Transcribe the part of the forum thread below about a new hedgehog's first day home that runs between "Also, expect them" and "may surprise you.", inclusive.

═════ Text passage

# What to expect the first day I get her home



## shaelyntaylor

So I will be a first time hedgie owner and am so excited! I will be driving two hours to pick her up! I was just wondering what to expect the first day. I realize she will be huffy and puffy since all the moving will stress her out and she won't be used to her surroundings. Should I attempt to bond and handle her or leave her alone for the first day?
Any answers will help!
Thank you!!


----------



## Puffers315

Bring lots of paper towels and a couple changes of bedding (if you are using fleece or whatever you are using for bedding during the trip) just in case your girl gets car sick on the ride home. It seems to be a 50-50 chance that a hedgehog will become car sick, so far I've transported three and none have gotten sick. Vera Lee had a three hour car ride in the seat of my truck, which seems to shake at 65mph. She slept all the way home. Hester rode home in a cardboard box for 2 hours, she spent the entire time trying to escape, and Loki only had a 30 minute ride. Thankfully no one puked, but be prepared just in case.

I would leave your girl alone for at least one or two days. Monitor her poop, if its green looking, its a sign of stress / an upset stomach. Make sure she is eating and drinking and such. If she is eating and drinking and she isn't having a ton of green poop, then you can get her out on the second night. Be aware that many hogs will act very friendly at their original home, but will pull a 180 once home. So it might take a few days or even a week or more for her to friendly up to you, due to the fact she is in a new home. In the end, depends on the hog.

My first hog could have cared less that she had moved to the moon and was out and active the same night she came home. Hester Sue was cautious, I still remember just looking over at the cage and all I saw was her nose sticking out from her house. Took her maybe a good week to get use to her new home. Loki I basically didn't see for at least two weeks.


----------



## shaelyntaylor

@Puffers315:
Thank you so much that helps a lot


----------



## Nancy

Take your cue by the way she behaves. If she is calm the first night, then spend some quiet time with her, preferable in a hedgie bag or under a towel so she feels secure. If she is huffy and scared then spend about 10 minutes and then let her go back to get used to her new cage. 

Some hedgies are very confident right from the beginning and want to explore and be social. Just don't overdo it. 

After the first day, you can gradually increase the amount of time you have her out with you. Again, go by her behaviour as to how long. Don't go showing her off to everyone you know until she is comfortable with you. 

Congratulations on the new baby.


----------



## Nell

Don't be surprised if she doesn't eat for a few days... changes in environment can make a hedgehog go on hunger strikes.
Mine did.
Also, expect them to escape their cage and take contingency measures. You may think they can't escape the enclosure you got for them, they may surprise you.
Also, expect to be accidentally pooped and pee'd on and bitten.
Wash them hands, wash them.


----------



## cmcelroy

I just brought home my new baby boy yesterday. He was very friendly in the store and seemed calm at home so I thought I could bring him out with a towel so I could see him. He didnt even stay in the towel 5 mins before he started exploring and saying hi. :lol:


----------



## shaelyntaylor

Update on my little baby...

══════════
═════ Dataset extract

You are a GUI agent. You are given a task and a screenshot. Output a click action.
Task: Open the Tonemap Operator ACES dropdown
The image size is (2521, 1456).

══════════

_Task answer_
Also, expect them to escape their cage and take contingency measures. You may think they can't escape the enclosure you got for them, they may surprise you.